WORK TO BE COMPLETED: Below are the records; output them exactly from the first line through the line with "You are a computer-use agent. Screen dimensions: 720x1159", stopping there.

[Opening RECORDS PROVIDED section]

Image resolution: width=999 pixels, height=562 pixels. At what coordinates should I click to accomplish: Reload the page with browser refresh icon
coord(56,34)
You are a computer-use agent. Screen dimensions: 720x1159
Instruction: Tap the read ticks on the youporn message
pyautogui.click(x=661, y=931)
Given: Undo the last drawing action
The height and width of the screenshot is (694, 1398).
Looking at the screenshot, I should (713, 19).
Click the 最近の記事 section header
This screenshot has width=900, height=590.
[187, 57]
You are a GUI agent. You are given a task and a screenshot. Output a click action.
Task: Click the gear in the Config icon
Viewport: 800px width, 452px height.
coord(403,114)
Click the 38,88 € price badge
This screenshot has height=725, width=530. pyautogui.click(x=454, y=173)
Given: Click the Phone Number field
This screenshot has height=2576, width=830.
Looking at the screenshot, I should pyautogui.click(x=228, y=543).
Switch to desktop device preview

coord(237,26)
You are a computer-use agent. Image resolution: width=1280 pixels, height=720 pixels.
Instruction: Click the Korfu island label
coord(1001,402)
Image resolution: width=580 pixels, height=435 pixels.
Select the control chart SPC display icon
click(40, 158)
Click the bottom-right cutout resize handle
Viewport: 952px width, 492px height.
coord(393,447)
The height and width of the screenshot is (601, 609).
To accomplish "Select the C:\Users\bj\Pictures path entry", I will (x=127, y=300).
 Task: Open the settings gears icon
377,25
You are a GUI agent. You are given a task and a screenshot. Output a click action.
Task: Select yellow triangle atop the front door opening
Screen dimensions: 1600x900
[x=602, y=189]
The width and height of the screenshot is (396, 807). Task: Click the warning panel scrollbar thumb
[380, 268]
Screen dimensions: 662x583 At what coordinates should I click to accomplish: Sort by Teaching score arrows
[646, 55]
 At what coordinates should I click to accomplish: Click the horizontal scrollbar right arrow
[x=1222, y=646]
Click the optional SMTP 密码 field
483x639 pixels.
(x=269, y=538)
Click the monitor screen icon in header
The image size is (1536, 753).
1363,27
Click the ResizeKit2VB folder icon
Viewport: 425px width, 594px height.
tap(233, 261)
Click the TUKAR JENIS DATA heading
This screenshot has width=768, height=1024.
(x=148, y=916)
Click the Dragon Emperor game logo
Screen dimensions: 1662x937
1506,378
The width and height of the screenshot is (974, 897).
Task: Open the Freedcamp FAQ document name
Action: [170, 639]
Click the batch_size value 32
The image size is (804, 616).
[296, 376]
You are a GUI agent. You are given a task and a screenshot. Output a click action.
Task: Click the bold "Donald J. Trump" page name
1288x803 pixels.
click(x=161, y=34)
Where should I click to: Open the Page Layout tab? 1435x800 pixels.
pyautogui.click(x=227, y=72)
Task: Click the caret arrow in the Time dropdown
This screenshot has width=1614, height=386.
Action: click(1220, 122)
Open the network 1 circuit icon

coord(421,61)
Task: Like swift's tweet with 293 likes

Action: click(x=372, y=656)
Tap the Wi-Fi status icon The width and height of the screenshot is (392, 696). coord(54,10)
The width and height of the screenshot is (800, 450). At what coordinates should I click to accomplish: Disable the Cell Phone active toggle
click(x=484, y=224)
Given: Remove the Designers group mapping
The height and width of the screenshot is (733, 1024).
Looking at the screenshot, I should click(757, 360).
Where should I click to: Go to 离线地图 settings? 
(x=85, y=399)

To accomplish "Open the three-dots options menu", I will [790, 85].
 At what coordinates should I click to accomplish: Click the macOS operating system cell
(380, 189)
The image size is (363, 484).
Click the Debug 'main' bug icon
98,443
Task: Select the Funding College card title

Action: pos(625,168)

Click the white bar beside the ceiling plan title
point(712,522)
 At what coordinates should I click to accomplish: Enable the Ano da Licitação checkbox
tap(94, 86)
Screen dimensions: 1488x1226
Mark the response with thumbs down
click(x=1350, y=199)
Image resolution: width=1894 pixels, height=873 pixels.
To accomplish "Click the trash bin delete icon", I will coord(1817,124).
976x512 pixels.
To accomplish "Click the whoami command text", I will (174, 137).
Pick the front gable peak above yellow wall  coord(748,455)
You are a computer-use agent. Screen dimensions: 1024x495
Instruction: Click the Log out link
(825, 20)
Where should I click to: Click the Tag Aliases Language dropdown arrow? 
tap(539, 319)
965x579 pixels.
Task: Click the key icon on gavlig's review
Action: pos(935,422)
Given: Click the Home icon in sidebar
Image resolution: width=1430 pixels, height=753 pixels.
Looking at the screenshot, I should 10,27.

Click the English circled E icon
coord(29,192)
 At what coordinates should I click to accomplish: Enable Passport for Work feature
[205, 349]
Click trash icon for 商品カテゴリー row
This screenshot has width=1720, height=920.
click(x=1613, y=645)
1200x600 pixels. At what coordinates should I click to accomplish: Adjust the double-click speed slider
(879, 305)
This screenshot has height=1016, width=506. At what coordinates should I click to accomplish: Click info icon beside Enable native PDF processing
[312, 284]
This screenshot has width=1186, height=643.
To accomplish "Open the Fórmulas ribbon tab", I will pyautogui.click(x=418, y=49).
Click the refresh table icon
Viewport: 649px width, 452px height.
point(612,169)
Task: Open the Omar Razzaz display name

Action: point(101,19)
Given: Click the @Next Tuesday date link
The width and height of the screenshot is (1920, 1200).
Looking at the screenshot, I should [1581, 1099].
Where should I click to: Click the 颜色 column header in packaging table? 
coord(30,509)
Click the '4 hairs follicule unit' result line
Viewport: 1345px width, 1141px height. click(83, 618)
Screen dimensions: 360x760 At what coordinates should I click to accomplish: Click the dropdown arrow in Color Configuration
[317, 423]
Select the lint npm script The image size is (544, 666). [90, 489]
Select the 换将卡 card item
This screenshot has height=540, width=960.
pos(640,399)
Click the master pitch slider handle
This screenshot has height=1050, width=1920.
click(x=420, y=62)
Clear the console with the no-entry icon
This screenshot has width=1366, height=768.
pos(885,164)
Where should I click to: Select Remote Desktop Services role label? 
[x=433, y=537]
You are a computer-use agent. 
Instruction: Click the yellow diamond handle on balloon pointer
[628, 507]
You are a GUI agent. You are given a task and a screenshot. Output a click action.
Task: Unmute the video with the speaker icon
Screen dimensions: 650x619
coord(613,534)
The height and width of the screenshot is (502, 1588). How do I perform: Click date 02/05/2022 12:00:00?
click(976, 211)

[Closing RECORDS PROVIDED section]

ANSWER SECTION:
Image resolution: width=999 pixels, height=562 pixels. At what coordinates should I click to accomplish: Reload the page with browser refresh icon
coord(56,34)
You are a computer-use agent. Screen dimensions: 720x1159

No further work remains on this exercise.